→ **PROBLEM**: Continue the article on the House climate plan for flooding and sea level rise from the point where it stops.

→ **PAGE TEXT**:
House Climate Plan Takes Aim at Flooding and Sea Level Rise

The House Select Committee on the Climate Crisis has some solid recommendations for how the nation can address flooding and sea level rise. Better codes and standards, insurance, and major reforms to the National Flood Insurance Program are among the actions we need to take.

People and communities are increasingly at risk from flooding and sea level rise.

Credit: Photo by Jocelyn Augustino - Oct 12, 2016 - Location: Lumberton, North Carolina

People and communities continue to be vulnerable to climate change and extreme weather events as sea levels rise causes more flooding—and that’s a trend that will continue. The House Select Committee on the Climate Crisis just released an important report recognizing this challenge and it’s a demonstration of the type of leadership we desperately need now.

→ **COLLECTED DATA**:
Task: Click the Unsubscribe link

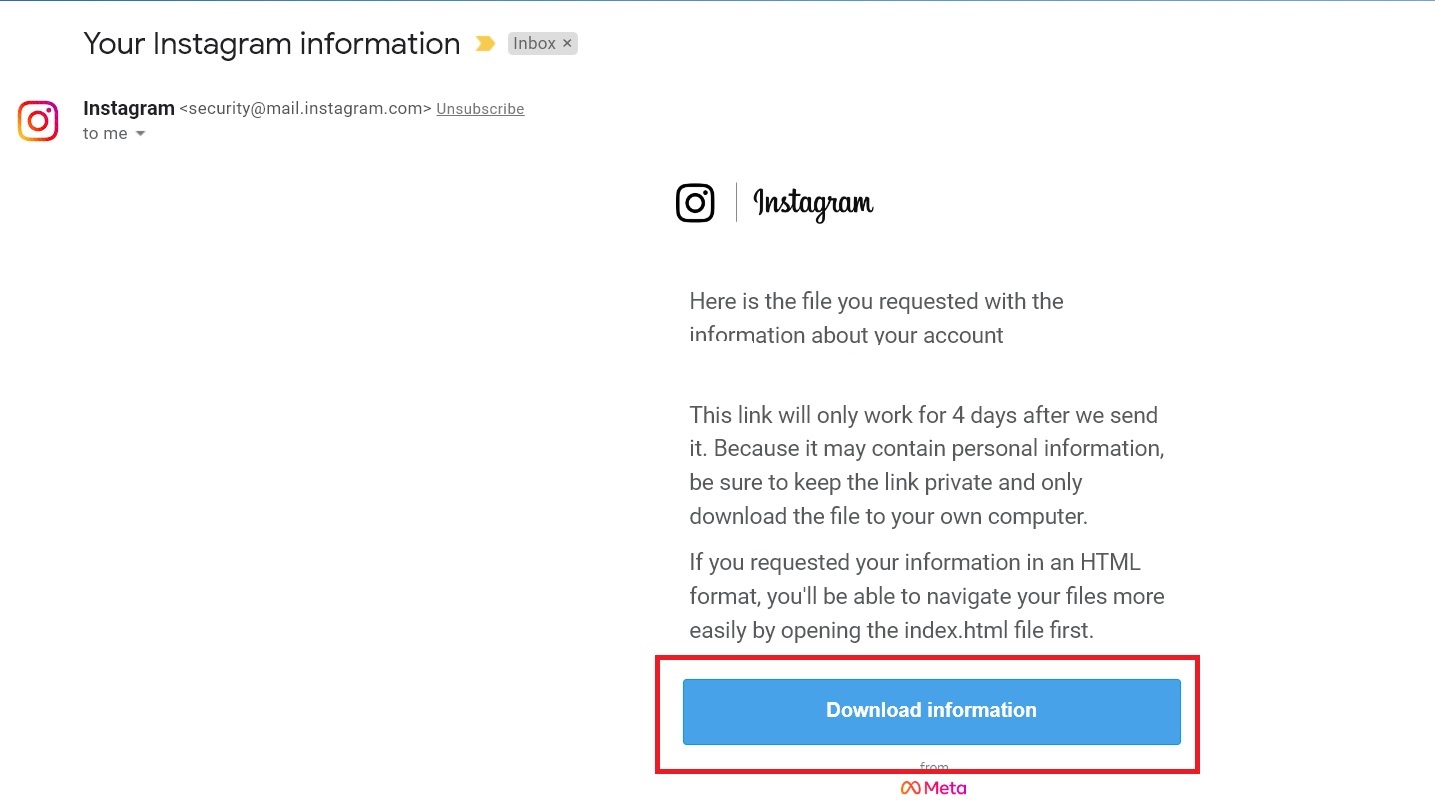Action: point(480,109)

→ **REPLY**:
Among the 538 pages of recommendations included in the Committee Report, “Solving the Climate Crisis,” are recommendations that can make the nation safer from the floods, hurricanes, and related disasters that continue to grow in frequency or magnitude. Many of those recommendations focus on insurance (both from private insurers and the National Flood Insurance Program) and improved building codes and development standards.

 

According to the report, between 2017 and 2019 six hurricanes caused $332 billion in damage to communities. Catastrophic floods also caused billions in damage throughout the Midwest in 2019 and in central Louisiana, Texas, North Carolina, and South Carolina in 2015 and 2016.

While the financial toll of these events is staggering, the disruption to people’s lives is far more serious. In the Carolinas and Texas people have suffered through multiple flood disasters in recent years.

 

Flooding is increasing in the U.S. as major storms and hurricanes become more frequent or stronger.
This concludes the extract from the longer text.